# START OF GIVEN PASSAGE

The federal rules should be completed by the end of the year. They must then go to Congress for 60 days; Congress has only the authority to yea or nay. So it will likely be next spring before Nevada and Arizona can hold official negotiations.

But the reality is that Arizona and Nevada have been talking water for years.

While Arizona gubernatorial candidates debate semantics--"brainstorming sessions" versus "meetings" versus "official negotiations"--in Nevada, that state's candidates for U.S. Senate are telling the people the deal is all but done.

In a recent debate between incumbent Democratic U.S. Senator Harry Reid and his foe, U.S. Representative John Ensign, the Republican challenger said, "Senator Reid's been working, I've been working, Governor Miller's been working, our water district's been working with Arizona trying to get some of their unused allocation where we can bank that underground . . . so that we can have the type of water for the quality of life that we need in southern Nevada for the next 60-70 years. That's very close to having an agreement."

Arizona's legislature has made sure Nevada will not have free rein in the official negotiations, when they do happen. The water-banking legislation has many built-in protections for Arizona. Water can only be sold after Arizona gets as much water as it needs, and even then, no more than 100,000 acre-feet can be sold each year. A trading state will take its water directly from the Colorado River, but must pay for the underground storage costs accrued by Arizona. Arizona can renege on the deal at any time.  

But the specific terms of the agreements--like cost and amount of water--will be left to Arizona and Nevada officials. The governor does not have direct control, but she or he could certainly have tremendous influence over the outcome of the negotiations.

# END OF GIVEN PASSAGE
# START OF DATA LISTING

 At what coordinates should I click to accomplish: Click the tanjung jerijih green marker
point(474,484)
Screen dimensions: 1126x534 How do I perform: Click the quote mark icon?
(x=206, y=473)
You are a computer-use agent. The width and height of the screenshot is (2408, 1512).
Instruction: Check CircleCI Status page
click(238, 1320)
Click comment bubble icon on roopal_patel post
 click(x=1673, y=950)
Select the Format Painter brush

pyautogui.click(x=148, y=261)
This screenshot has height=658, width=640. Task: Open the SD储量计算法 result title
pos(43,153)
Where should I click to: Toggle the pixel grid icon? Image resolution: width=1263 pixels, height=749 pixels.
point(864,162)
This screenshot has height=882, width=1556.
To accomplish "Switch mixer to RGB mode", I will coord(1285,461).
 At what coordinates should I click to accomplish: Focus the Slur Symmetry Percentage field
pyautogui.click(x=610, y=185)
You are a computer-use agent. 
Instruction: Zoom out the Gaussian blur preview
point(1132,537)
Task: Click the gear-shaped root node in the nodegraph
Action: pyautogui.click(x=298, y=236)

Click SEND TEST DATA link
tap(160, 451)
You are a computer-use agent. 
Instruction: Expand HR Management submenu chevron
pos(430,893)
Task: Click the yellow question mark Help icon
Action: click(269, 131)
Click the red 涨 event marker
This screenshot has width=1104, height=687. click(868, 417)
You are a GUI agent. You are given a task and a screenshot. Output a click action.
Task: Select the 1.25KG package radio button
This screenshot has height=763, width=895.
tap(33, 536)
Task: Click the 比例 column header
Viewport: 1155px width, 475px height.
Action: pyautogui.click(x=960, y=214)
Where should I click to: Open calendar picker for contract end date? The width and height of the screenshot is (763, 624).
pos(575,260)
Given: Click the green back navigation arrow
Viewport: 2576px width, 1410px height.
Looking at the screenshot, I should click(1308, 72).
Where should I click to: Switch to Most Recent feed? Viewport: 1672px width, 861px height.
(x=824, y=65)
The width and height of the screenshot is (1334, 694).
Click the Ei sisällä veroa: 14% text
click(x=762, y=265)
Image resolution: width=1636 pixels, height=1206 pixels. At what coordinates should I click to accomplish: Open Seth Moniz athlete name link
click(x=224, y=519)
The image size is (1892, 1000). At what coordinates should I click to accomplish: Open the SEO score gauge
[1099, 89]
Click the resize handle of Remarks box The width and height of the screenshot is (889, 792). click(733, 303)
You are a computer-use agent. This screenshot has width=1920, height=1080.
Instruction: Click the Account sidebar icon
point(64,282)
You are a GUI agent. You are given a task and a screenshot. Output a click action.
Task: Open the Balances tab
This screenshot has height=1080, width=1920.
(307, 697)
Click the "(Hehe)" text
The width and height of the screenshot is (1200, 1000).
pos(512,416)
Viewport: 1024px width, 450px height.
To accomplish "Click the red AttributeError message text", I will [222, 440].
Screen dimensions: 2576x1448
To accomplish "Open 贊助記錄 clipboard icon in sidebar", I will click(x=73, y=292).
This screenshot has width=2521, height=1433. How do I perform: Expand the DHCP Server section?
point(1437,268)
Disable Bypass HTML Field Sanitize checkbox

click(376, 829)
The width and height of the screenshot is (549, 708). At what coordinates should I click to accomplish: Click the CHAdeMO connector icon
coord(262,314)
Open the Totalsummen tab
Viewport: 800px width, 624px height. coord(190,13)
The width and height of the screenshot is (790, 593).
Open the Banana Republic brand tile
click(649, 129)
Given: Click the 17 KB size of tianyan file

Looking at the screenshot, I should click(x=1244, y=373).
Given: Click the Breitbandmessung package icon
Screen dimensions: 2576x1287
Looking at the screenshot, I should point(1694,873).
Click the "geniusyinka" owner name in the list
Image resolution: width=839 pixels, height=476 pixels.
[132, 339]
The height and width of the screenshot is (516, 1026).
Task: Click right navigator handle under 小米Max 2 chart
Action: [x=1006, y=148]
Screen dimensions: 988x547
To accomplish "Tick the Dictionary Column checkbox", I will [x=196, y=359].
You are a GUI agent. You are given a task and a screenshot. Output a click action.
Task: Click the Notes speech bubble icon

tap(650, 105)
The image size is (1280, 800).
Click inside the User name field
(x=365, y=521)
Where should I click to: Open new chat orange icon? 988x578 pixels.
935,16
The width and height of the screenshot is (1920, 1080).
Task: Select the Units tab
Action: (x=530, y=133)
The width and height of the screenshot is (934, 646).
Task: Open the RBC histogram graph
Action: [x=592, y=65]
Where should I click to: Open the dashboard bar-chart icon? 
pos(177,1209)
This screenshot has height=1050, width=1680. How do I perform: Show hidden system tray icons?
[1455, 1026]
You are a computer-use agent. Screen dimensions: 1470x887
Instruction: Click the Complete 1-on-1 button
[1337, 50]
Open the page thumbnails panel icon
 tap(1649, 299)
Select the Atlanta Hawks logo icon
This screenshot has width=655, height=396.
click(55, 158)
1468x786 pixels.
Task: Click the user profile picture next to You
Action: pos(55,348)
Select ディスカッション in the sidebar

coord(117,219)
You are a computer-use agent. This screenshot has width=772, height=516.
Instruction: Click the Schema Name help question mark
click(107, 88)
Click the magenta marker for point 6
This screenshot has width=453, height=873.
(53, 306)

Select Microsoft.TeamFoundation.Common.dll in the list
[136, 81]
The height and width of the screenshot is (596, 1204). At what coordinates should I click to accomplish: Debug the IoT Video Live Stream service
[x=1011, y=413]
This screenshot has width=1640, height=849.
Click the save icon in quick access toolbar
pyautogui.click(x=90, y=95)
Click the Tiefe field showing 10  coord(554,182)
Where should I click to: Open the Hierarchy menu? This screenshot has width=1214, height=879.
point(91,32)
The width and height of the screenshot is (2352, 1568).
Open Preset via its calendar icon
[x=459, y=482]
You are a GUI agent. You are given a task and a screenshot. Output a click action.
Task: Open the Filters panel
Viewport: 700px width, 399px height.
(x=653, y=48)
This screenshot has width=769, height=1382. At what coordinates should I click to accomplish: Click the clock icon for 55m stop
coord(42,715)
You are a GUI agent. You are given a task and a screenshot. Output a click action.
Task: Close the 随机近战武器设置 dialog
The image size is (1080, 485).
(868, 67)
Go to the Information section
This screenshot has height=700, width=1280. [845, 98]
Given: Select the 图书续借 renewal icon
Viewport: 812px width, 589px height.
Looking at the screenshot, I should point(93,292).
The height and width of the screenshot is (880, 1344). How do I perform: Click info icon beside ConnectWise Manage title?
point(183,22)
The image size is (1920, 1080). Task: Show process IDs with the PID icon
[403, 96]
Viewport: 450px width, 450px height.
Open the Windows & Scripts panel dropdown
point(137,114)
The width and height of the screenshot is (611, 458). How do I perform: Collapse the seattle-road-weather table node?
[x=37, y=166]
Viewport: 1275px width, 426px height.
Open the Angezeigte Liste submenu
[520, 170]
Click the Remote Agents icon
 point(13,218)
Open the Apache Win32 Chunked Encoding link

# END OF DATA LISTING

ACTIONS TO TAKE:
1/ Summarize the passage on Arizona and Nevada water negotiations in two sentences.
2/ Extend the passage on Arizona and Nevada water negotiations, picking up after its final sentence.
The lines above aren't needed for this work.

OUTPUTS FOR THE TASKS:
1/ Federal rules due by year's end must go to Congress for 60 days, so official Arizona-Nevada negotiations likely won't begin until next spring, though the two states have discussed water for years and Nevada's Senate candidates say a deal is nearly done. Arizona's water-banking law protects the state by allowing sales only after its own needs are met, capping them at 100,000 acre-feet a year and letting Arizona back out at any time, while officials of both states will set specific terms such as cost and amount.

2/
Here's why.
By statute, the Arizona Water Banking Authority will negotiate the terms of the contract with Nevada. There are five board members--three private citizens and two public officials, the president of the board of the Central Arizona Water Conservation District (an elected body) and the director of the Department of Water Resources (DWR). The DWR director has the most power, i.e., veto power. For a contract to be approved, the director and two other board members must approve.

The DWR director serves at the pleasure of the governor. The private citizens are appointed by the governor to six-year terms.

We need a governor who will negotiate wisely. If that means selling water to Nevada, fine. But the governor must get the best terms possible for Arizona, and that includes making certain that if we do sell water to Nevada, it can demonstrate where it will get replacement water in 30 years, when we can't afford to sell any more.

Paul Johnson has a point when he raises the question of the governor's interests in Arizona water versus Nevada development.

Too bad no one's listening.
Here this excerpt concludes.